# HDPE or MICARTA Fork?



## Peter Recuas (Mar 6, 2014)

Greetings friends, I know this question is too broad but well wide is my dilemma, so if you are so kind please leave your quote from the point of view and depth you want, I thank you for your attention

Processes are in the public domain but what you prefer and why? are things I have to ask

Peter


----------



## Phoul Mouth (Jan 6, 2015)

I really can't recall seeing a slingshot made entirely out of micarta. Usually it is used as a laminate sandwiching an aluminum core, or as handle ornamentation. On the other hand we see slingshots made entirely out of HDPE all the time. I would probably say HDPE is likely the stronger material which is why it isn't usually used with an aluminum or wooden core.


----------



## Peter Recuas (Mar 6, 2014)

Phoul Mouth said:


> I really can't recall seeing a slingshot made entirely out of micarta. Usually it is used as a laminate sandwiching an aluminum core, or as handle ornamentation. On the other hand we see slingshots made entirely out of HDPE all the time. I would probably say HDPE is likely the stronger material which is why it isn't usually used with an aluminum or wooden core.


Thank you very much, question solved


----------



## Charles (Aug 26, 2010)

I strongly disagree. I have several frames that are made entirely from micarta. It is generally much stronger than HDPE of comparable thickness. Micarta is virtually indestructible.

Cheers .... Charles


----------



## Viper010 (Apr 21, 2012)

Micarta when well made is a "bulletproof" material, quite literally. Industrially, it was developed as light weight armor plating against small arms on vehicles. It's layered fabric, be it linen, burlap, fiberglass, carbon, twaron, Dacron, dyneema, Kevlar,...... Or a combination of two or more of those fiber materials, stacked, soaked in phenolic resin, and cured under pressure. As such it is very strong in deed. It will, however, sustain superficial cosmetic damage in case of fork hits with steel ammo. Repeated his in the sane area could create a soft spot where the busted up resin crumbles out from between the fibers.

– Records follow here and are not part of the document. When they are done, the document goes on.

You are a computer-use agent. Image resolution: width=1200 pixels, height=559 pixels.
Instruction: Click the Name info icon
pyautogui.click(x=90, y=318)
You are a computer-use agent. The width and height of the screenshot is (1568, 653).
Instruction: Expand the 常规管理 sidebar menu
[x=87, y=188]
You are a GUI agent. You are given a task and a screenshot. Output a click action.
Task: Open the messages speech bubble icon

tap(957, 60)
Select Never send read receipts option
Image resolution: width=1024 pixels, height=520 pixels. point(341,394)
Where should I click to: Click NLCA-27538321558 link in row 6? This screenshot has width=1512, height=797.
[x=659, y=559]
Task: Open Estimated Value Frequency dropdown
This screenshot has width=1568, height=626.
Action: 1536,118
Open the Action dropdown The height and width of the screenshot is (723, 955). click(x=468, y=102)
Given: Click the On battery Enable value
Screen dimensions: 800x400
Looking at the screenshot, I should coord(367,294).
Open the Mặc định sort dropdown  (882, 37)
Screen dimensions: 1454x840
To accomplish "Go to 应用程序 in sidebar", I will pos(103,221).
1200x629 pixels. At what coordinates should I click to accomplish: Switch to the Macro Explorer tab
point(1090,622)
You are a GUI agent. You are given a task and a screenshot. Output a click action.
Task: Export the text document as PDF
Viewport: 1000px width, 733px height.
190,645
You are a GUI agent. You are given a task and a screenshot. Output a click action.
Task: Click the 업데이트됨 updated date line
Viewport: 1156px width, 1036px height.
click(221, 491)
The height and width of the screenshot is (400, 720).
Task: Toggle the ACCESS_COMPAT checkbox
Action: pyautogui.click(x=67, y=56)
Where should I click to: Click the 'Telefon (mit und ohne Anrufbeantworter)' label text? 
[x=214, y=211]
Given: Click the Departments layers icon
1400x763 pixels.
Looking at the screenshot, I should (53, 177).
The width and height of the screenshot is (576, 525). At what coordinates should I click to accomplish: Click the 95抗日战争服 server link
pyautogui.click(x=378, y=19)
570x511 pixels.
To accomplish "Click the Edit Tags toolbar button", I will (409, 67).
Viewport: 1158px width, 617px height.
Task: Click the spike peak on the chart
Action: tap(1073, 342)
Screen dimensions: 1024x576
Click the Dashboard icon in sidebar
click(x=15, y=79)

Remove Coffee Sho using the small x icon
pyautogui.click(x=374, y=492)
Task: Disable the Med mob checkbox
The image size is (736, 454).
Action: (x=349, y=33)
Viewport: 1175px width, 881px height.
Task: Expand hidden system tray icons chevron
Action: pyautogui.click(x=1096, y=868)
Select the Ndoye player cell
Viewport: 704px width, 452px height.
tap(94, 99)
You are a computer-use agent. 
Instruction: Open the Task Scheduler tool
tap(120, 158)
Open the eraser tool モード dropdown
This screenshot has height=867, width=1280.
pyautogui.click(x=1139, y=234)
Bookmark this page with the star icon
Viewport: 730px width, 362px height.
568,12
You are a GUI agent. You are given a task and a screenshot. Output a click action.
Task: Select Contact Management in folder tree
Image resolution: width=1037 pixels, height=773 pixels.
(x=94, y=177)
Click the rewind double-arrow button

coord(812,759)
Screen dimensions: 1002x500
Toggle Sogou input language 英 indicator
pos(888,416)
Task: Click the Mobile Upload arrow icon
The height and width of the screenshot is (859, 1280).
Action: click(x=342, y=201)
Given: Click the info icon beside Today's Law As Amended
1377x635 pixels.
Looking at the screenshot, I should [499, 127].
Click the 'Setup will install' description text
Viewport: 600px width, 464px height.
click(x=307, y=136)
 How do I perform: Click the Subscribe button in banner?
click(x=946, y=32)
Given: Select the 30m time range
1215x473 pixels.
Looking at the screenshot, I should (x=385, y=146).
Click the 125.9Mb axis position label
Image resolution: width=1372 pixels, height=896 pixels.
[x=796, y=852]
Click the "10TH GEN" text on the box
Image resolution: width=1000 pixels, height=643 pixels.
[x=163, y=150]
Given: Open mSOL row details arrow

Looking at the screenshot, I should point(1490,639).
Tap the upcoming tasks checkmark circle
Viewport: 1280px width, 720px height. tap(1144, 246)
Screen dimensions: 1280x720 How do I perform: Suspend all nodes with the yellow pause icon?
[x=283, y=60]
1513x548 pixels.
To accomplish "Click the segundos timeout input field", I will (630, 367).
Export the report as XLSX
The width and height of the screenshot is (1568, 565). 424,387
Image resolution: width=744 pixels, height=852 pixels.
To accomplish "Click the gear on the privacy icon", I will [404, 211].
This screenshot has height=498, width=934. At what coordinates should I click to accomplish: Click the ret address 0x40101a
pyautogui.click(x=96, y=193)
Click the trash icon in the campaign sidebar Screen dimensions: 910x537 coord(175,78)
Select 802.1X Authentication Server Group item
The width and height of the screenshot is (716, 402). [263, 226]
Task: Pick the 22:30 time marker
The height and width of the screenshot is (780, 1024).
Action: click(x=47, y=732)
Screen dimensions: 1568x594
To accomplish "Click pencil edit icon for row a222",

This holds even more true for most homemade micartas, because the polyester resin most of us use simply isn't as hard as the industrial made autoclave cured phenolic.

All this being said, if you use a proven template, and properly home made micarta of, say, 8mm (3/8") thick, it would be impossible to get a catastrophic frame failure. Even with Jorg Sprave inspired band sets.

Now for hdpe... 
Although it doesn't look as sexy as micarta, this too is in slingshot applications nearly indestructible. I think, a hdpe frame of proven template, at 14mm (7/12") would likewise probably never fail catastrophicly (industrial board, I can't vouch for the integrity of homemade)

20mm thich (3/4") should experience no noticeable flex in proven template designs.

Fork hits on hdpe however, will only ever lead to superficial cosmetic damage, even a hundred hits in the same spot will only make slight dents but never will it create a soft or weak spot.

So... Short recap... Micarta has less flex and a sexier look to it. 
But hdpe will never sustain weak spots from impact.

So for lightweight, tacticool, custom work... Micarta, hands down. 
But for people new to slingshots... Hdpe all the way! 
You can never fork hit it so bad it has to be discarded.

Sorry for the rum fueled ramble guys
Hope I got all the typos????


----------



## Peter Recuas (Mar 6, 2014)

Charles said:


> I strongly disagree. I have several frames that are made entirely from micarta. It is generally much stronger than HDPE of comparable thickness. Micarta is virtually indestructible.
> 
> Cheers .... Charles





Viper010 said:


> Micarta when well made is a "bulletproof" material, quite literally. Industrially, it was developed as light weight armor plating against small arms on vehicles. It's layered fabric, be it linen, burlap, fiberglass, carbon, twaron, Dacron, dyneema, Kevlar,...... Or a combination of two or more of those fiber materials, stacked, soaked in phenolic resin, and cured under pressure. As such it is very strong in deed. It will, however, sustain superficial cosmetic damage in case of fork hits with steel ammo. Repeated his in the sane area could create a soft spot where the busted up resin crumbles out from between the fibers.
> 
> This holds even more true for most homemade micartas, because the polyester resin most of us use simply isn't as hard as the industrial made autoclave cured phenolic.
> 
> ...


Thank you very much Guys your advise have been very helpful, I like resins and their possibilities but was curious about hdpe (I never have worked it)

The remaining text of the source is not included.